The unexplainable disparity between them helps Johnny finally see the world he’s in for what it is. Like it or not, this is a world in which the cards are stacked in favor of Straight-White-Male characters.

And so, in the midst of all his other troubles, Johnny encounters one he can’t fix, and that’s kind of the point. The story isn’t about turning Johnny into a Civil Rights Messiah, swooping in and making the world better for minorities. That would be counterproductive. Instead, the point of the story is to help Johnny, and hopefully the reader, learn empathy. In middle-school.

Empathetic middle-school students. What will the world think of next?

Special thanks to the Children's Book Council for the opportunity to write a guest blog.

Tuesday, October 25, 2016

Reviews of AbrakaPOW!

Hey guys!

Some great reviews have come out for AbrakaPOW, and I'd like to share them with you guys. First up, the review from Kirkus Reviews:

An aspiring young magician relocates to a camp for German prisoners of war in Abilene, Texas, in 1944 and inadvertently becomes part of a prisoner escape.
A native New Yorker, 11-year-old Max, her mother, and her ferret, Houdini, move to Camp Barkeley, where Max’s father’s in charge of captured German soldiers.
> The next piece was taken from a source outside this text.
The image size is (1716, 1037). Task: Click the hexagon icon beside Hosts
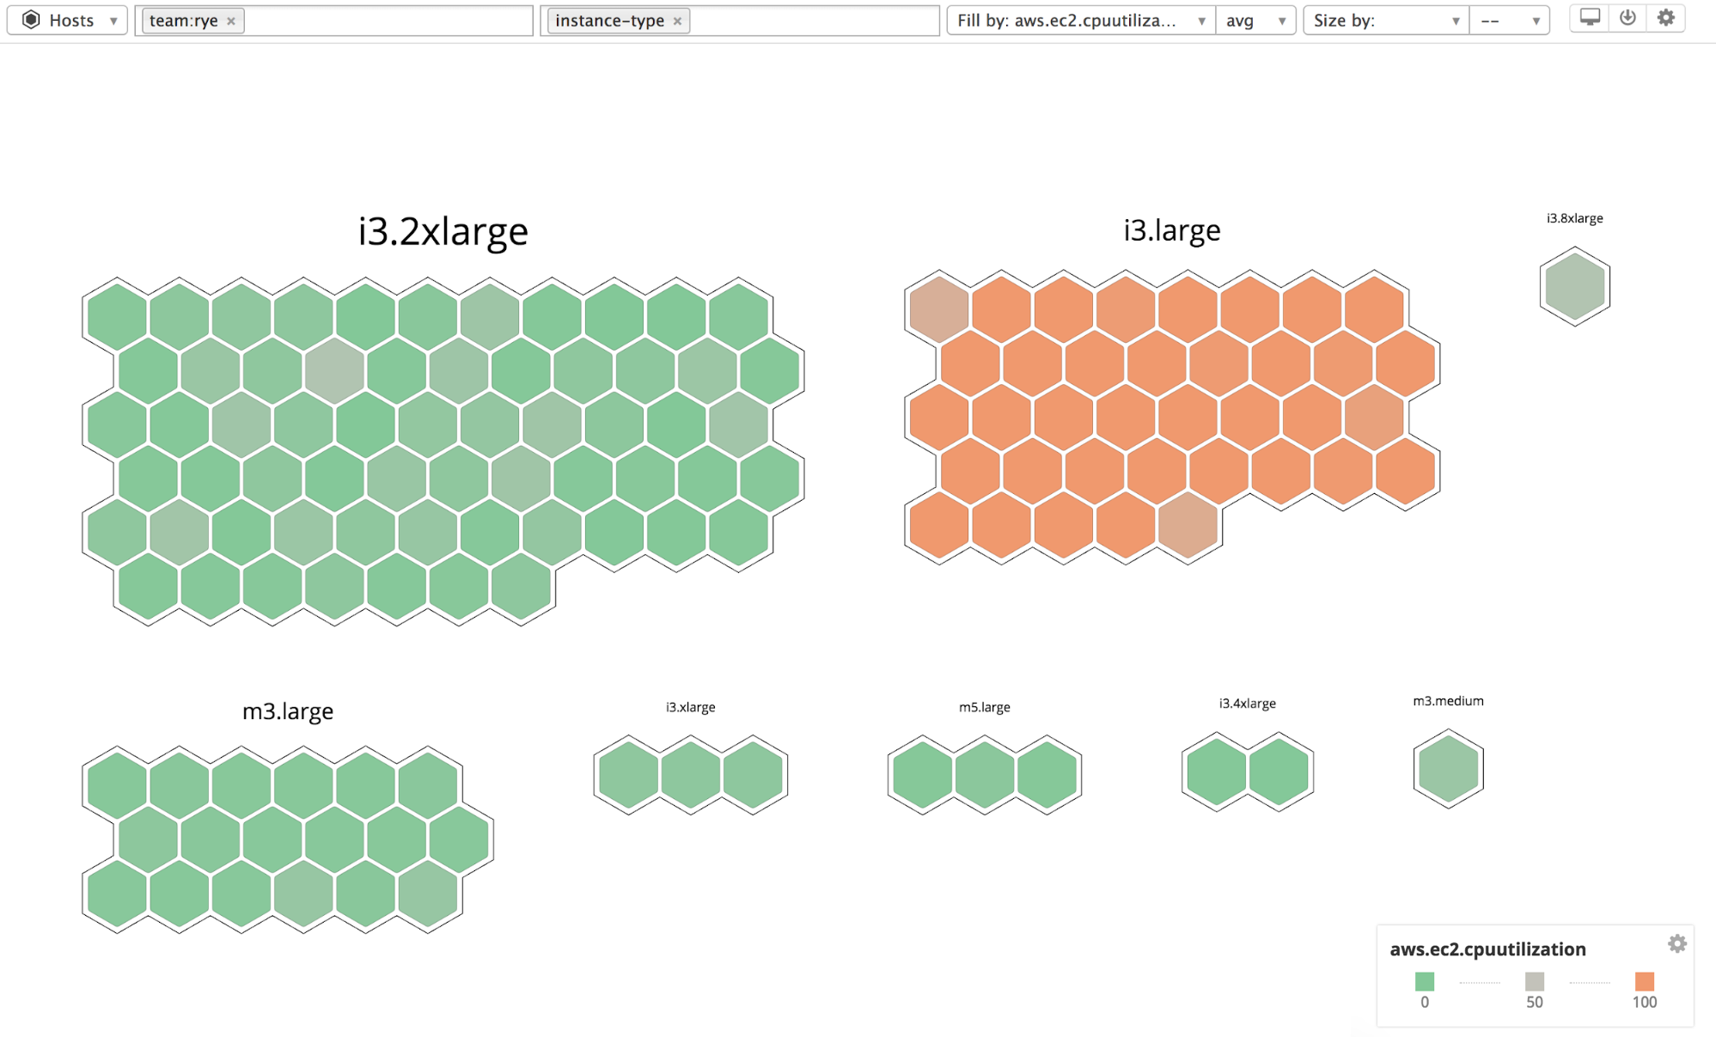pyautogui.click(x=31, y=19)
White, Jewish Max doesn’t understand why her father’s “babysitting the Nazis.” Max muses to herself that “finding a kindred spirit here in cowboy land would be a magic trick even I wouldn’t believe.” Her smart mouth and superior attitude alienate classmates until the Gremlins, a group of misfits, adopt her. A prisoner named Felix convinces Max’s father to let her entertain prisoners with a magic show, and she accepts Felix’s offer to be in the final, vanishing act. When Felix disappears and other prisoners escape through a tunnel, Max feels responsible and participates in a series of dangerous plots to capture the escapees. Based on a real prisoner escape at the historic Camp Barkeley, this fictionalized version teems with kid pranks, friendly enemies, deceptive friends, and wartime xenophobia, all held together by a pushy heroine who “brings the magic.” 
Illustrated magic tricks add hands-on entertainment.
All the excitement, surprises, and tricks of a magic show.
Next up, the review from the Bulletin of the Center for Children's Books:

Orders are orders, and even the best of Maxine’s magic tricks can’t disappear the commands from the U.S. government that have her family moving to Texas so her father, Major Larousse, can oversee a Nazi POW camp. Even at eleven, Maxine’s a pretty darn good illusionist, and her skills with sleight of hand garner attention from two surprising places. A misfit group called the Gremlins wants Max to prank the school’s golden girl, but even more intriguing—and somewhat frightening—is the notice by Felix, a German inmate who shares Max’s affinity for magic tricks. When her dad asks her to perform a magic show for the prisoners, she and the Gremlins pull out all the stops, but it’s Felix’s vanishing act—and that of eleven other prisoners—that steals the spotlight. Escaped Nazis aren’t usually fodder for comedy, but Campbell manages a deft balancing act, with a third-person narration that moves from droll wit to a more serious tone. Spunky Maxine and her friends are kids of their time, with Maxine referring to her Japanese-American friend as an “Oriental cowboy” and another girl referencing “devil-worshipping Jews.” Contemporary youngsters will nonetheless sympathize with her school dilemma, and she’s a relatable character. Maxine’s father and Felix are well drawn supporting roles, each recognizing a fellow soldier in the other. The rosy ending requires more than smoke and mirrors to be realistic, but it’s nonetheless satisfying. For aspiring Houdinis, comic-strip-formatted instructions for various magic tricks are interspersed throughout the chapters.
I'll update this post as more reviews become available.